Soon a museum of German prisoners of war

Paris. Today there are 83 hectares of fields which blend into the Norman bocage. But from 1944 to 1946, 60,000 German prisoners could live simultaneously in the Foucarville camp (Manche): a real town whose ephemeral existence left no trace in the landscape. This hidden memory will soon resurface a few meters from the former prison camp, in the form of a site museum. Supported by a private foundation, supported by the Normandy region, this future museum dedicated to prisoners of war is the subject of an architectural competition, the winner of which will be revealed in the fall.

At the origin of this new museum, there was the chance discovery of the complete archives of the Foucarville camp in a canteen belonging to Lieutenant-Colonel Kennedy. The daughter of the American soldier, administrator of the camp, unearthed this historical treasure shortly after the death of the colonel, and immediately contacted the commune of Foucarville. The Warren J. Kennedy Foundation, hosted by the Mérimée Foundation, recognized as being of public utility, was created in 2021 to manage and promote these archives, which are the subject of a study followed by a publication led by the amateur historian Anne Broilliard. Exhibitions in Foucarville then at the Airborne Museum (Sainte-Mère-Église) and at the Utah Beach memorial (Sainte-Marie-du-Mont) brought this little-known subject to public awareness in 2016-2017.

Captivity of Soldiers in Wartime

The foundation acquired plots of land near the former camp, with the aim of creating a museum space by 2027. Centered initially on the experience of Foucarville, this cultural project extends to the more general question of prisoners of war under the leadership of the historian Fabien Théofilakis, specialist in captivity in times of war. The project management of the museum project is delegated to the programming agency Kantara, which imagines the route with a first sequence devoted to Foucarville, a second to its British and Soviet equivalents, then a temporary exhibition room where the history will be able to echo current issues.

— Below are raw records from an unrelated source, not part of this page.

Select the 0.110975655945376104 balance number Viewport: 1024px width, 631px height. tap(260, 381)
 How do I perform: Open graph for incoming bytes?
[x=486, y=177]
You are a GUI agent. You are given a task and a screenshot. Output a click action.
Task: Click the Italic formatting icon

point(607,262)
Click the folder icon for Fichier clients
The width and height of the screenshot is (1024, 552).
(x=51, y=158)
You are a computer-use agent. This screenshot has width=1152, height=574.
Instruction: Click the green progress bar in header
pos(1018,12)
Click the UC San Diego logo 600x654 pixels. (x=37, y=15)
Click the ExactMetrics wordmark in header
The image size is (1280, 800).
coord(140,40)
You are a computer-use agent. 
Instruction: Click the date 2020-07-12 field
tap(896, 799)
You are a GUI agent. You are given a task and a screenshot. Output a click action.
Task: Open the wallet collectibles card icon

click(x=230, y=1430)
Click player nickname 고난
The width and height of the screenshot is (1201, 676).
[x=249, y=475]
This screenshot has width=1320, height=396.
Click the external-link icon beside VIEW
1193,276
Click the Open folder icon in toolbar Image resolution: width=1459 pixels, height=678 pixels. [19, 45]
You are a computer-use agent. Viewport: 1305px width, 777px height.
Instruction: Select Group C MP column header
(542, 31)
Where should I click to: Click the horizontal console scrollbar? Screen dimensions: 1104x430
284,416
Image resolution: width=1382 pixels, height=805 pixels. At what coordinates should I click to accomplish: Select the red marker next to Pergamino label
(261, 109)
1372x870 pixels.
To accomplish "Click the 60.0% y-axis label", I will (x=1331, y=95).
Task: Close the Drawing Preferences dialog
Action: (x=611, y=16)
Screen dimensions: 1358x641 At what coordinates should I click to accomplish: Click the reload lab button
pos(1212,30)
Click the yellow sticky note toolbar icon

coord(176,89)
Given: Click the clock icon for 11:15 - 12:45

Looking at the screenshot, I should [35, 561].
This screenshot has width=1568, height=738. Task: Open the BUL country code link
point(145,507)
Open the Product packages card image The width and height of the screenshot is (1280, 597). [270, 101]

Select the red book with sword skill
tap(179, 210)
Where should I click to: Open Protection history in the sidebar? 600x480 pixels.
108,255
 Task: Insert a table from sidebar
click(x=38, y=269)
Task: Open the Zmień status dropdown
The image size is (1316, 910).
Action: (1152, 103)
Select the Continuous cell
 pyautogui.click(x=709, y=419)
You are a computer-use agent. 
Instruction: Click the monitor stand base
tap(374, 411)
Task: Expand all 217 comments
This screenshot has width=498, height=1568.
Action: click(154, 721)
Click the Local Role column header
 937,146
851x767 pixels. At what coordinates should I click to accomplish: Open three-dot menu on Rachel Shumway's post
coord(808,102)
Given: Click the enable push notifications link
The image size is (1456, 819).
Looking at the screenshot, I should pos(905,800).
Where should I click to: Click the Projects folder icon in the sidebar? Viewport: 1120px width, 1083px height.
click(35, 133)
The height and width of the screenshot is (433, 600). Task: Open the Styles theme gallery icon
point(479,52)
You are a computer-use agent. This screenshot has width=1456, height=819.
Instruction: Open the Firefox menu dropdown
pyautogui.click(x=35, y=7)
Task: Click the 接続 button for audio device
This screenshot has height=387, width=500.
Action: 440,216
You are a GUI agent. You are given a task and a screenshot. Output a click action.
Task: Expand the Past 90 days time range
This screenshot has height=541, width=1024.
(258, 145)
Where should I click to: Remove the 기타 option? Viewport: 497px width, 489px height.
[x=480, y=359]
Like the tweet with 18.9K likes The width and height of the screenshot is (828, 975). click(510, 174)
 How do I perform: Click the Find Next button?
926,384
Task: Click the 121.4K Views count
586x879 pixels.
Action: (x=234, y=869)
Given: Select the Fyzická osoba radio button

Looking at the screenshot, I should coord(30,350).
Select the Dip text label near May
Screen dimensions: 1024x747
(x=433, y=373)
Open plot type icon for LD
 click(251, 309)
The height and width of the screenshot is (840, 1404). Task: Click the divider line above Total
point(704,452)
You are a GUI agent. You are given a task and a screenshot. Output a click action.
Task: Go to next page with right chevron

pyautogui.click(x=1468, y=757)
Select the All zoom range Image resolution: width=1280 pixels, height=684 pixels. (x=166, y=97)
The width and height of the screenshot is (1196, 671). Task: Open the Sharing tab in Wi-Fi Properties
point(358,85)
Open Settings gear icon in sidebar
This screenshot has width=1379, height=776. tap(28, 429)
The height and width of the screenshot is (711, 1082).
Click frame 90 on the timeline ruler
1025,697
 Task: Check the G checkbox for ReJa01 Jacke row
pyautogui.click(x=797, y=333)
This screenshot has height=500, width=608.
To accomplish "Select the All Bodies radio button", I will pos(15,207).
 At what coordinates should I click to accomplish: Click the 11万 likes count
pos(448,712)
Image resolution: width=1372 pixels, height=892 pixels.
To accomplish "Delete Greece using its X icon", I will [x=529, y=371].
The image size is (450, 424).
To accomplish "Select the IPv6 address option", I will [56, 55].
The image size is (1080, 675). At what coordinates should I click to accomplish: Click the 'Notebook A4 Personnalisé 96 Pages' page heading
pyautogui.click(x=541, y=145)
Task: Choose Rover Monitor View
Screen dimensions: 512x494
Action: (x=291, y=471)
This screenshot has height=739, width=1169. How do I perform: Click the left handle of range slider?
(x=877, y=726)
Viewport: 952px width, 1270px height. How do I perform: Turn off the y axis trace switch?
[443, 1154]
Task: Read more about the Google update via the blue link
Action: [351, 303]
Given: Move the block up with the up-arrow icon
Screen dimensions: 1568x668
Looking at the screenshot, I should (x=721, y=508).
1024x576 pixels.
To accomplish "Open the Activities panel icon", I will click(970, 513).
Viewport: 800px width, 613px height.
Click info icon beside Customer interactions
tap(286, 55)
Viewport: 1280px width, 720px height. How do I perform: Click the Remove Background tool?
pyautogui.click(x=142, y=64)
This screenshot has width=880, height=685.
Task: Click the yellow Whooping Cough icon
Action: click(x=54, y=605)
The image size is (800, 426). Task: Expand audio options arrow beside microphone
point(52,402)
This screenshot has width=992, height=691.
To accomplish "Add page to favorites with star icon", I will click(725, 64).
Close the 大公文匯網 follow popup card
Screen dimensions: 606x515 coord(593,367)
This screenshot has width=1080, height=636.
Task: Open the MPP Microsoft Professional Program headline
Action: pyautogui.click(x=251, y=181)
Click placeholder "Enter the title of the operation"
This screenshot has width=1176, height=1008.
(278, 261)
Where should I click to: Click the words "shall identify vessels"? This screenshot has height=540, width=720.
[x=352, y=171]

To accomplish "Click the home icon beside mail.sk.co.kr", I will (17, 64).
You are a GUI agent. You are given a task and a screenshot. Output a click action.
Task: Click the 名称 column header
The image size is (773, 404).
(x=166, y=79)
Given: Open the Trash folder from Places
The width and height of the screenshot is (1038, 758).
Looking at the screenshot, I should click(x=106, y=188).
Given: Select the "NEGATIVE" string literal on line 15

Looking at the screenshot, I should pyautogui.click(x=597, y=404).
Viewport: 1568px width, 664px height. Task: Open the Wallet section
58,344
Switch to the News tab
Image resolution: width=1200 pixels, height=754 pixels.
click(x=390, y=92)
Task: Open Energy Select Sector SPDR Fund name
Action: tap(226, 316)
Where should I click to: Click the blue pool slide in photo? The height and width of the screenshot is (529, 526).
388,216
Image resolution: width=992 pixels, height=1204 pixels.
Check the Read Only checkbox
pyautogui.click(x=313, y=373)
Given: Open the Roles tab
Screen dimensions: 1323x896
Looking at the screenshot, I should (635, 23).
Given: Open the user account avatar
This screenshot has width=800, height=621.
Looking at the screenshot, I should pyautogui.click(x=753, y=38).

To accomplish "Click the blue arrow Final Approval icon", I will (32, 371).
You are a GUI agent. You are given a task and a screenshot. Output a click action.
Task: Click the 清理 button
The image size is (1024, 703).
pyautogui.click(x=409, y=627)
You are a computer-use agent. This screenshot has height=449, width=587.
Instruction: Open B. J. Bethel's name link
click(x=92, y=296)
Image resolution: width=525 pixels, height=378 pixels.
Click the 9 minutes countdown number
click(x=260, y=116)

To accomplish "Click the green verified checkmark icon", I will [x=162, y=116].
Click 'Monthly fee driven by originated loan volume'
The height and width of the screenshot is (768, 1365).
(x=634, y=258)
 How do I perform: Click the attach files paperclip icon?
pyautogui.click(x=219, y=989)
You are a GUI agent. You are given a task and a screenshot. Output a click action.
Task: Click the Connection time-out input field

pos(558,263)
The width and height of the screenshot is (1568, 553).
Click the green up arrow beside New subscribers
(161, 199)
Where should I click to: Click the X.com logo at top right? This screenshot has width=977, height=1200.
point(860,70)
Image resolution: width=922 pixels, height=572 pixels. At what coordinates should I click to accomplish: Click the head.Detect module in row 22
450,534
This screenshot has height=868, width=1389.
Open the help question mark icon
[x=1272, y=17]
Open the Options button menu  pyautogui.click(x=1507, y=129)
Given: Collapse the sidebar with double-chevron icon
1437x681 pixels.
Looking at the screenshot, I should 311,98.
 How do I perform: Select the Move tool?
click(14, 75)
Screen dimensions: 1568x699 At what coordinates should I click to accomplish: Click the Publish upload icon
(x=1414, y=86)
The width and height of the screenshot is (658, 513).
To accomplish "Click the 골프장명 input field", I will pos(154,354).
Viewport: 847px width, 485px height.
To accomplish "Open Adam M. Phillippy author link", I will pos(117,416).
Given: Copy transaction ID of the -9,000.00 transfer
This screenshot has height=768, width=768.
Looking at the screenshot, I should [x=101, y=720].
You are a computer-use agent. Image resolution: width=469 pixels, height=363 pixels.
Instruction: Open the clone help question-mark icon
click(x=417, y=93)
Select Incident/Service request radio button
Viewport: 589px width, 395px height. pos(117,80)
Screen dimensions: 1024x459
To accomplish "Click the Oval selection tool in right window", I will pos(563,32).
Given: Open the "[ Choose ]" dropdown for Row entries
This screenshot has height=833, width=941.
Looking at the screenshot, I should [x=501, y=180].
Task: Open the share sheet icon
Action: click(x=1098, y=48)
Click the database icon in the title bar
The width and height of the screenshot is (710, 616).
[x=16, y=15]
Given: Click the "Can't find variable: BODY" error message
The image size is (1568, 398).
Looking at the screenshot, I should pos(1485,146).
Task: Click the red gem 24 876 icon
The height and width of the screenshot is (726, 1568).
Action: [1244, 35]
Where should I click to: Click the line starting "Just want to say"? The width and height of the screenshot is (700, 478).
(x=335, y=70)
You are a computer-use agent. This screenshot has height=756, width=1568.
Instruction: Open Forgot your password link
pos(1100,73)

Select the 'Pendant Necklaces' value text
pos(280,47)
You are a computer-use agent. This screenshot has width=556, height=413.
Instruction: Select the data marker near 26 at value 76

“Colonel Kennedy wanted to make this camp a re-education project, through culture, sport, training, and not just a place of transit,” explains Yasmina Barbé Boudhar, programmer and co-founder of Kantara. It’s a fascinating subject, and one that resonates with German visitors. “ We had the opportunity to present the project to the German ambassador, who was touched because his father was himself a prisoner in the camp. » The “deradicalization” experiment, carried out in Foucarville with prisoners of war, sometimes very young, is able to interest a growing German public at Normandy places of memory. “We have been identifying a new German memory tourism for several years, but we have little else to present to them than a Nazi face of Germany,” indicates Yasmina Barbé Boudhar.

A network of memorials and contemporary conflicts

Collection work from former German prisoners is underway to enrich the route of the future museum, which will also take the form of landscaping on the former site of the camp. The estimated budget of 7 million euros is financed by the Normandy Region, which sees it as an asset in its project to register memorial sites as world heritage sites, but also by the Department, and up to 20% by American and German patronage. The Directorate of Memory, Culture and Archives of the Ministry of the Armed Forces supports this project, which it wishes to integrate into the network of museums and memorials to contemporary conflicts.